Marian Popescu is a theater critic, author of seven books on the performing arts,
translator of English theatre. He is an associate professor PhD at the Romanian
universities of Bucharest and Cluj-Napoca where he coordinates doctorates in the field of
Performing Arts-Theatre. His expertise: Performing Arts, Philology, Communication,
Cultural Policies, Book Publishing, Academic Ethics and Integrity Ethics and Academic
Integrity.
The volumes he signs as author are: Chei pentru labirint. Eseu despre teatrul lui
Marin Sorescu şi D.R. Popescu (1986, Cartea Românească), Teatrul ca literatură (1987,
Eminescu), Drumul spre Ithaca. De la text la imagine scenică (1990, Meridiane; UNITER
Award for Theatrology 1991), Oglinda spartă. Teatrul românesc după 1989 (1997,
UNITEXT; nominated for the Critic`s Award of the Bucharest Writers` Association, 1998),
The Stage and the Carnival. Romanian Theatre after Censorship (2000, Paralela 45), Scenele
teatrului românesc 1945-2004. De la cenzură la libertate (2004, UNITEXT; nominated for
the UNITER Theatre Critic Award and the Prize for Dramaturgy-Theatrology of the
Writers` Union 2004), Teatrul și Comunicarea (2011, UNITEXT).
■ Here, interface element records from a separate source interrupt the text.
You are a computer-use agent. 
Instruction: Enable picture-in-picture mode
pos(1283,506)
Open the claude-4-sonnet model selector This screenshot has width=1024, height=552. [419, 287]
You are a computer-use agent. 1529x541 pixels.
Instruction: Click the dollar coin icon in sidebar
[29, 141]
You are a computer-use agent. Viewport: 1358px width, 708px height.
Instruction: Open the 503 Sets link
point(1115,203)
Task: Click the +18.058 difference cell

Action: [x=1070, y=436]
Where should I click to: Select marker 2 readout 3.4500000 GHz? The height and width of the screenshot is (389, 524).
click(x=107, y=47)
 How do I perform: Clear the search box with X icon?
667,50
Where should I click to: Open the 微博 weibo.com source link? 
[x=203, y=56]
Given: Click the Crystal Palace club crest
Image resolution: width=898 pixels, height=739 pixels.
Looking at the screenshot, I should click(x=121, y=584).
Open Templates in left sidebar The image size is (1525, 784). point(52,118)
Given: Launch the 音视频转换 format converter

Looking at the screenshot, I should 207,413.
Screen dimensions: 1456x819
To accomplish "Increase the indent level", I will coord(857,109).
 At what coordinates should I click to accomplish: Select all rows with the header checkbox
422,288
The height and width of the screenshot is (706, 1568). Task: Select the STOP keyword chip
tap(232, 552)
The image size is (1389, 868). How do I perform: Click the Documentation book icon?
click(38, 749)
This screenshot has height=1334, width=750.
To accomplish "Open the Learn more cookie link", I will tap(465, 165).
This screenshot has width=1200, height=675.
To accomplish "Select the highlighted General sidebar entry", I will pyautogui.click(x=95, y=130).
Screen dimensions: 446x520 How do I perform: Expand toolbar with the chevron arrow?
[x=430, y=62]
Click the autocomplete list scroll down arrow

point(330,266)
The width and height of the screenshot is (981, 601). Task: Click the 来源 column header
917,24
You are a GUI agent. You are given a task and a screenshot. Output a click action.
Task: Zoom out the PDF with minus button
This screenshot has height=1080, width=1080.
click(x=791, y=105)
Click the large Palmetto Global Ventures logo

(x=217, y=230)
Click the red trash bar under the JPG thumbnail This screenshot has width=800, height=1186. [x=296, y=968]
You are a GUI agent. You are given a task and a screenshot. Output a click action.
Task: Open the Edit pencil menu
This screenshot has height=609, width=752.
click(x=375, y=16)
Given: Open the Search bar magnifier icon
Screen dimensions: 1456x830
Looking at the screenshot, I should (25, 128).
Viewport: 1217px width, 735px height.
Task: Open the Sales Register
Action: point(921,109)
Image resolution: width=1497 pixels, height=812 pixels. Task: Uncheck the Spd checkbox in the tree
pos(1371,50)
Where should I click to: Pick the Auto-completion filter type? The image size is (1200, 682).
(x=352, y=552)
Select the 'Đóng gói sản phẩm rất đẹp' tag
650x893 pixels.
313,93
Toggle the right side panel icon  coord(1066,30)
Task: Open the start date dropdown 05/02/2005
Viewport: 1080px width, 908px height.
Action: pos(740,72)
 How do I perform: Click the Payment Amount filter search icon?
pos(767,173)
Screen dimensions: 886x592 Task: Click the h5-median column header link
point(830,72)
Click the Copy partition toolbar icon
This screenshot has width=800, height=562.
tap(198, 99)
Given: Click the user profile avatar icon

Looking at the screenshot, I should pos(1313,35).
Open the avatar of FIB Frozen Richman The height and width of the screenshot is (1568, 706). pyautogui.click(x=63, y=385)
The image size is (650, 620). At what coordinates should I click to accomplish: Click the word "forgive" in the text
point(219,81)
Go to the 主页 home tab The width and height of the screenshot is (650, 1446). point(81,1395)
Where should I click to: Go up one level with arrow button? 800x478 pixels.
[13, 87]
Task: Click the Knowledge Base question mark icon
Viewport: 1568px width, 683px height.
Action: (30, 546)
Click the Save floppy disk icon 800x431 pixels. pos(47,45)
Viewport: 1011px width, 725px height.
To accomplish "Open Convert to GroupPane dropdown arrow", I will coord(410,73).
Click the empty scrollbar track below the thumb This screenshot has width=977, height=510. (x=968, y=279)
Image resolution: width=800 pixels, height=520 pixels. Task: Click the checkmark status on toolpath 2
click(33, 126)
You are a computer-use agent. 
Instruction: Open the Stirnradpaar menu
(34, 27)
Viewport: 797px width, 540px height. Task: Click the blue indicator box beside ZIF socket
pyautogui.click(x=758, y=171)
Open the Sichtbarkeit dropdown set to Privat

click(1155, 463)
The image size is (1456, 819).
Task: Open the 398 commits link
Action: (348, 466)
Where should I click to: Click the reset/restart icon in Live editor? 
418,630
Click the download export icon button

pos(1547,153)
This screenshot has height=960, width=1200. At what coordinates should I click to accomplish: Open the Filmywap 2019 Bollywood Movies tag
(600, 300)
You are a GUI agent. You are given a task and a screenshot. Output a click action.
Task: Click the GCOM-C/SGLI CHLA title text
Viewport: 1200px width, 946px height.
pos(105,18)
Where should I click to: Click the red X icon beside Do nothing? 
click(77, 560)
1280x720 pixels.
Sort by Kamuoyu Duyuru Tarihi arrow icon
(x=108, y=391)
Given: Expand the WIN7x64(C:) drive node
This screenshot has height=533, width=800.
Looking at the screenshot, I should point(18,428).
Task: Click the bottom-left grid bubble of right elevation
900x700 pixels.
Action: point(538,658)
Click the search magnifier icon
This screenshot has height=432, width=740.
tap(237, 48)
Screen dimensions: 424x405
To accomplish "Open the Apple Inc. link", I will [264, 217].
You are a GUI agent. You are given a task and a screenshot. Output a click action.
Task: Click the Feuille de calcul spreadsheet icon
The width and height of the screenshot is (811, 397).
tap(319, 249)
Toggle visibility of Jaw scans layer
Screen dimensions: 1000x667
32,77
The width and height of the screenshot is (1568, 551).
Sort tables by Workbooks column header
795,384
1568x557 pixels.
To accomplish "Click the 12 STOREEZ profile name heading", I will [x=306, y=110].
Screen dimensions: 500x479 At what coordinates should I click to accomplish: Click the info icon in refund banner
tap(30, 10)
He coordinated the volumes: Expresionismul în teatru şi în arte (1998,
UNITEXT), Andrei Şerban sau Întoarcerea acasă (2000, UNITEXT) and his most recent
publication is: ”Former les sages de l’intégrité”, in L’urgence de l’intégrité académique
(2021, coord. Michelle Bergadaà și Paulo Peixoto. Paris: EMS).